Master Class puts farming future on the table

SOME OF the world’s leading farmers visited New South Wales’ Hunter Valley earlier this month to attend a global master class program on farming.
Master Class puts farming future on the table Master Class puts farming future on the table Master Class puts farming future on the table Master Class puts farming future on the table Master Class puts farming future on the table

The Rabobank Global Farmers Master Class saw 35 producers from North and South America, Europe, Africa, New Zealand and Australia collaborate.

Alex Paull

The Rabobank Global Farmers Master Class saw 35 producers from North and South America, Europe, Africa, New Zealand and Australia spend four days in Australia before travelling to Canterbury, New Zealand for the final six days of the program.

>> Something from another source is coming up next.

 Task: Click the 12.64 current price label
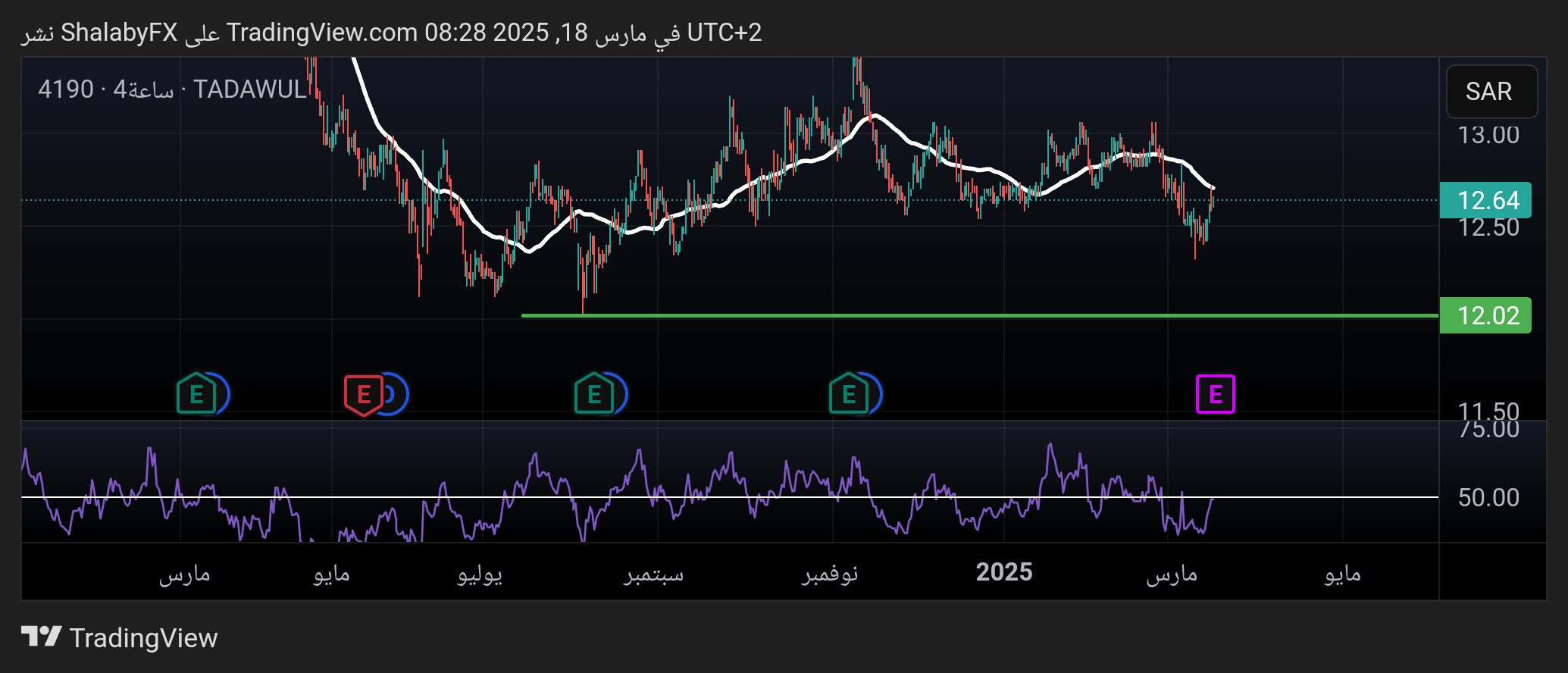click(1485, 201)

Now into its fourth year, the programs are designed to provide a unique opportunity for farmers from around the world to network and share best practice.

Focused on the role of innovation and agri-technology in the future of farming, the 2016 program covered topics including global supply chain trends, succession planning, sustainability, the evolving model of family farms, precision agriculture and social enabling factors. 

Delivered through a mix of farm visits and best-practice demonstrations, it also included keynote presentations from industry leaders and farmers from a number of different enterprises and countries.

The Master Class participants also attended Rabobank’s Farm2Fork Summit, which bought together around 1200 agribusiness industry leaders, local and international farmers, food and agri-start-ups, technology innovators and investors at Sydney’s Cockatoo Island on November 3.

For Brazilian farmer Vicente Bissoni, the Global Farmers Master Class provided an opportunity to visit Australia for the first time. 

Bissoni is chief financial officer for his family-run business, Botuverá Group, which spans 30,000 hectares in Brazil’s prime agricultural Mato Grosso region.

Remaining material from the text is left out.